I just read an article that explains the zero-copy mechanism.
It talks about the difference between zero-copy with and without Scatter/Gather supports.
NIC without SG support, the data copies are as follows
NIC with SG support, the data copies are as follows
In a word, zero-copy with SG support can eliminate one CPU copy.
My question is that why data in kernel buffer could be scattered?
Because the Linux kernel's mapping / memory allocation facilities by default will create virtually-contiguous but possibly physically-disjoint memory regions.
That means the read from the filesystem which sendfile()
does internally goes to a buffer in kernel virtual memory, which the DMA code has to "transmogrify" (for lack of a better word) into something that the network card's DMA engine can grok.

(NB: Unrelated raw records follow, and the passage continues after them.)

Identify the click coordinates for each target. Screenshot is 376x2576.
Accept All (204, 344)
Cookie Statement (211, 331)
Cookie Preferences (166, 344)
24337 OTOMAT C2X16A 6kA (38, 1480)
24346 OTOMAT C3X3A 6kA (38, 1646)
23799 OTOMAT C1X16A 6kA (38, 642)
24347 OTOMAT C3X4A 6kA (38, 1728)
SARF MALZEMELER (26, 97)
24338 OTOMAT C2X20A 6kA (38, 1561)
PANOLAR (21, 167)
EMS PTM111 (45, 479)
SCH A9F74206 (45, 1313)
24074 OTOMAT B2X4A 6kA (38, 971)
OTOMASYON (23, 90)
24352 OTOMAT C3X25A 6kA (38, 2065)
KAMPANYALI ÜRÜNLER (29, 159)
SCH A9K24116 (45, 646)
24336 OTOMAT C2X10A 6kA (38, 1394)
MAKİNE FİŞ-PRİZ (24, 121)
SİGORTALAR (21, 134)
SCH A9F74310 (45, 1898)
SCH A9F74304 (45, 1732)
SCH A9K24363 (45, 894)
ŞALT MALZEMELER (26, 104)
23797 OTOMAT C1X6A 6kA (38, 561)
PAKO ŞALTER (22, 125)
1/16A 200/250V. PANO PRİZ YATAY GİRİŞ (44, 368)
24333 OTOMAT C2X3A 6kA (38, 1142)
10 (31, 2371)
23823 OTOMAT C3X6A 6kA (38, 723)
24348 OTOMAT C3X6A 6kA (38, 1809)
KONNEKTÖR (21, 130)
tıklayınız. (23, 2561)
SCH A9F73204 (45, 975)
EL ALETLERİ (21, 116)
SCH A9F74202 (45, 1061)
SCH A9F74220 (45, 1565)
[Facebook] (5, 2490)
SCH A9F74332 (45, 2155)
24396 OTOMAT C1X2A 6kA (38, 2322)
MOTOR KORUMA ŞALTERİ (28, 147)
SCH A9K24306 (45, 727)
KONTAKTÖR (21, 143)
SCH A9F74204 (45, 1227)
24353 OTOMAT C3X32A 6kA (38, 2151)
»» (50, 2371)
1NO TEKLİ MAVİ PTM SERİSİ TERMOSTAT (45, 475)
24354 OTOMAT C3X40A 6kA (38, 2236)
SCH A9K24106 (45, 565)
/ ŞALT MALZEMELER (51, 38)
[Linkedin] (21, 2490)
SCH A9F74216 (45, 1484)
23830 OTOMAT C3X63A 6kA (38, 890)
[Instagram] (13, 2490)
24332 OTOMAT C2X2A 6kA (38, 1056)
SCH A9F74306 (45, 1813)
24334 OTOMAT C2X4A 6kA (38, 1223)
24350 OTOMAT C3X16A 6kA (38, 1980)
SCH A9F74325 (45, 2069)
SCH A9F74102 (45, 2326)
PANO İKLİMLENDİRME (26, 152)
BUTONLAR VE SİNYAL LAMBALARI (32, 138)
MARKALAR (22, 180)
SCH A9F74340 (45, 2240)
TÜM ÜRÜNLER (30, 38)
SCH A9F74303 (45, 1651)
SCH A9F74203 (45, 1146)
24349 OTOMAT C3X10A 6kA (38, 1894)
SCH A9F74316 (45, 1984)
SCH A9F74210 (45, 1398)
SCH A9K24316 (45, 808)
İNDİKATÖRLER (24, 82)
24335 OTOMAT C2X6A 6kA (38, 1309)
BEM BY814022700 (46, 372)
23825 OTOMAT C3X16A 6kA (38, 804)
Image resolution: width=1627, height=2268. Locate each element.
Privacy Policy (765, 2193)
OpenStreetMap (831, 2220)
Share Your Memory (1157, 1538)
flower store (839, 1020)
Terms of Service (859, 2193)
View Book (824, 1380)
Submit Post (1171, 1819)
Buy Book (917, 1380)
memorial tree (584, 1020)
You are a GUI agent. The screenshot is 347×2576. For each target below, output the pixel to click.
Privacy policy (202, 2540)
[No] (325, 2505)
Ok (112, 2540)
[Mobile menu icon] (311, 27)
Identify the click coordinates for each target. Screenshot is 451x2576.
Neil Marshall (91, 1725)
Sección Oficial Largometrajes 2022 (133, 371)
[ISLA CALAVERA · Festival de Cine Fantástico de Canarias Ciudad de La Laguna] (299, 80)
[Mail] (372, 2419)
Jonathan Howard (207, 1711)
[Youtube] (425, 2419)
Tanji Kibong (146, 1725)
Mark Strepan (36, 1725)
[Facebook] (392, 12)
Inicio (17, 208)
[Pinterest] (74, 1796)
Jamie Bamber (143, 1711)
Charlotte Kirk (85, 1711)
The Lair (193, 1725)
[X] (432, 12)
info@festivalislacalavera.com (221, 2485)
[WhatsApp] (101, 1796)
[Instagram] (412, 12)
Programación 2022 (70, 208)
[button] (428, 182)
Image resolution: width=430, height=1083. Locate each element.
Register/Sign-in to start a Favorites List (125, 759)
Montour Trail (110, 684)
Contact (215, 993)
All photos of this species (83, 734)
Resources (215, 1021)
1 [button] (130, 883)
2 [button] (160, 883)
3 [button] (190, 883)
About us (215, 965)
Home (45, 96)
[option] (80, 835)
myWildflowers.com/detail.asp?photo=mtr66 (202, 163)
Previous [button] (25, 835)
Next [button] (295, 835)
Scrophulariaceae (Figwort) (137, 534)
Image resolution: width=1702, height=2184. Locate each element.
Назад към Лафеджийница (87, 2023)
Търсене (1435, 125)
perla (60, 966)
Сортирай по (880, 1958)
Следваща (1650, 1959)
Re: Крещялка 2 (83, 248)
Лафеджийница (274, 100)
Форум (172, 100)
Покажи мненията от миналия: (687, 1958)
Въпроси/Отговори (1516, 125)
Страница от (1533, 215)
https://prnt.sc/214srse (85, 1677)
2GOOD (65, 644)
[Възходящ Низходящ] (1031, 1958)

Since DMA (often but not always) uses physical addresses, that means you either duplicate the data buffer (into a specially-allocated physically-contigous region of memory, your socket buffer above), or else transfer it one-physical-page-at-a-time.
If your DMA engine, on the other hand, is capable of aggregating multiple physically-disjoint memory regions into a single data transfer (that's called "scatter-gather") then instead of copying the buffer, you can simply pass a list of physical addresses (pointing to physically-contigous sub-segments of the kernel buffer, that's your aggregate descriptors above) and you no longer need to start a separate DMA transfer for each physical page. This is usually faster, but whether it can be done or not depends on the capabilities of the DMA engine.